That's what I'm trying to figure out and hopefully solve.

As far as tools, I use a screen reader. I kind of have tunnel vision in my
left eye, so I don't always see notifications or pop-ups, so I use a screen
reader to alert me to those. OSX's Voiceover is generally quite good, although
I've found it getting increasingly buggy since Yosemite. I hear JAWS is quite
good on Windows as well.

I lean heavily on the command line, preferring CLI tools to GUI ones whenever
they're available. I'm a Vim user and have pretty much customized every aspect
to help me. I do primarily Python development, which most people would
consider quite difficult given the white space but with the right Vim plugins
this can easily be managed. If there's any blind engineers out there who need
advice when it comes to dev tools I'm more than happy to help.

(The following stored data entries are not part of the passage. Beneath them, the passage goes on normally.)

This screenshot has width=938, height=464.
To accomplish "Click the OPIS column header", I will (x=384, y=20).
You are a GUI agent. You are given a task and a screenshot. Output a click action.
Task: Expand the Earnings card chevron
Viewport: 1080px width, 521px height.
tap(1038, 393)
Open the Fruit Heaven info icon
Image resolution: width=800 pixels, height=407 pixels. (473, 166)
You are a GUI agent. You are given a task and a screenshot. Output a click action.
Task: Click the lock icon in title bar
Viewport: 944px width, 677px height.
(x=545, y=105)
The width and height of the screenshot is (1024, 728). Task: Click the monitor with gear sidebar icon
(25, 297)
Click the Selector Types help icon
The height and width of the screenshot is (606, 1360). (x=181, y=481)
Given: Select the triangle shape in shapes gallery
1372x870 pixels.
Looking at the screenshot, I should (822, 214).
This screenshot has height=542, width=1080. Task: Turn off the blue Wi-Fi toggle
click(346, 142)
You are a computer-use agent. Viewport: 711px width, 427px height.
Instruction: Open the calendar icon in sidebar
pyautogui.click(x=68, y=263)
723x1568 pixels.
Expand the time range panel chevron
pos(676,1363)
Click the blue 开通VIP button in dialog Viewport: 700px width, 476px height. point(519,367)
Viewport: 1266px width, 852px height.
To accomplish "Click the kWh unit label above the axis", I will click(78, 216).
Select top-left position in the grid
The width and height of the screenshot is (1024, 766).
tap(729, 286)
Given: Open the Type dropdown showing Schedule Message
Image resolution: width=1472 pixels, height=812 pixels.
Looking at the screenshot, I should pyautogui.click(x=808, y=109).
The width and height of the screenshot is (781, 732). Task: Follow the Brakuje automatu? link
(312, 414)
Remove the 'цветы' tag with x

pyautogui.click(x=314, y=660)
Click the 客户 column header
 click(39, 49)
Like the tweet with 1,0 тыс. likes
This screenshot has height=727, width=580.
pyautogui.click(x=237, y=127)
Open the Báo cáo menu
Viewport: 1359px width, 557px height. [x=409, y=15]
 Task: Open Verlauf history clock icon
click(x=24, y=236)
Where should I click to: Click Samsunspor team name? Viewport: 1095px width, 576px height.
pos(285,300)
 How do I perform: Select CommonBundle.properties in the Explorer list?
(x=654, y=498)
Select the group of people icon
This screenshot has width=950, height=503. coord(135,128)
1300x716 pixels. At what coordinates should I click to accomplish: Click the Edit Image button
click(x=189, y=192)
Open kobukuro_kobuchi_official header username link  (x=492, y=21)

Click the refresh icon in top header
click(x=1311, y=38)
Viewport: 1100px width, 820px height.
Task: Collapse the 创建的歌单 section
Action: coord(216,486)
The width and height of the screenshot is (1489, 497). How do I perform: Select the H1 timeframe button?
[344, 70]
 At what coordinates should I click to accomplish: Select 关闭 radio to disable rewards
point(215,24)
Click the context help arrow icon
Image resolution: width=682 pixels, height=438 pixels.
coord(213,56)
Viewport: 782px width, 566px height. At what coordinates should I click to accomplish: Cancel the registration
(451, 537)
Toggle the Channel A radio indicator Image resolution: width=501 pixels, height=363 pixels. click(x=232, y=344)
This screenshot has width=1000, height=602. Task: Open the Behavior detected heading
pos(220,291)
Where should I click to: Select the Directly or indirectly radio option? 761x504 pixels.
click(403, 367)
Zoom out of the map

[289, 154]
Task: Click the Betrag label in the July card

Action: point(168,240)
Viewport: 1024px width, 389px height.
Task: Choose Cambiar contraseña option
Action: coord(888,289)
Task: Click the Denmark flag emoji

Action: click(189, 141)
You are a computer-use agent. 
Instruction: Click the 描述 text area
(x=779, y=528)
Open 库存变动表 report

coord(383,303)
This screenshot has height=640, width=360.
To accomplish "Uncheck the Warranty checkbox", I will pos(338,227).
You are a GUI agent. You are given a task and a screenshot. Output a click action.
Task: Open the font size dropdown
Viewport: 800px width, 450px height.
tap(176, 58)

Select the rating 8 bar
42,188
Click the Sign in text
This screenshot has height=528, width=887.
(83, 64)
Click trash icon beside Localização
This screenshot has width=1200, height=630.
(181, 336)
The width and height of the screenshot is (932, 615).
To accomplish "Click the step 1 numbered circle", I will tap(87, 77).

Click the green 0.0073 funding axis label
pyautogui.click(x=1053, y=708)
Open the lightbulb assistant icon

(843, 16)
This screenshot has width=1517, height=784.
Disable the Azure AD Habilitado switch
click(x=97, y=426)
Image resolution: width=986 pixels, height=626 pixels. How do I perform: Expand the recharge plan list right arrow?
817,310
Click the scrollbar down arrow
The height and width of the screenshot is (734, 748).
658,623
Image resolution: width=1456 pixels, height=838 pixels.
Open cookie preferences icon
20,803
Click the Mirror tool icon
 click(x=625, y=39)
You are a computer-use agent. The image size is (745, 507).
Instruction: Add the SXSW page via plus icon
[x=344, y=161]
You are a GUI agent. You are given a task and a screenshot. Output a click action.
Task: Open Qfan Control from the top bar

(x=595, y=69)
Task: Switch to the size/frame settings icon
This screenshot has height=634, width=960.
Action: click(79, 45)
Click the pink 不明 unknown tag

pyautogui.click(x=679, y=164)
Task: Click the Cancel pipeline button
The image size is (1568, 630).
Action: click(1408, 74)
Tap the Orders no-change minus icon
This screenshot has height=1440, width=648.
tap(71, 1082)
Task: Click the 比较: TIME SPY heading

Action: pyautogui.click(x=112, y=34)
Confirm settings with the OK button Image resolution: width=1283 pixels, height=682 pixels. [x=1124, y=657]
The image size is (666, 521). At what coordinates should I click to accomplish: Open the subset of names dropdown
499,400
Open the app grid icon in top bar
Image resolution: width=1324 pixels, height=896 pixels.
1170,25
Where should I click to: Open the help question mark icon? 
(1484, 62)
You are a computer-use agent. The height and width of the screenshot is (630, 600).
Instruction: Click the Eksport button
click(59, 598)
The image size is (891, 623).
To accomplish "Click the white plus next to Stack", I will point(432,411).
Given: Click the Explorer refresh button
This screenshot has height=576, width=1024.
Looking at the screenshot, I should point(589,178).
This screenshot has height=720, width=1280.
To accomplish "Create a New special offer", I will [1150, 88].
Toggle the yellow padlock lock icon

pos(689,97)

As for blind peer groups, I don't know. If there are any out there I'd very
much be interested. And if not, maybe I should start one.

------
muzani
I'd be quite biased against you, honestly. Most engineers have huge monitors
to take in a large amount of code in their head at once. How do you catch up?
Text to speech seems like a slow way to input information, especially if
people were nesting brackets and such.

On the other hand, that challenge would make it extra tough for you start in
the first place and there'd be some positive bias as well. So I'd wonder if we
got a superhero here.

I guess there's no point in interviewing. What would I look for? Passion? Most
blind people would give up and find another job, so there's more than enough
passion. Problem solving? Why not solve a real problem?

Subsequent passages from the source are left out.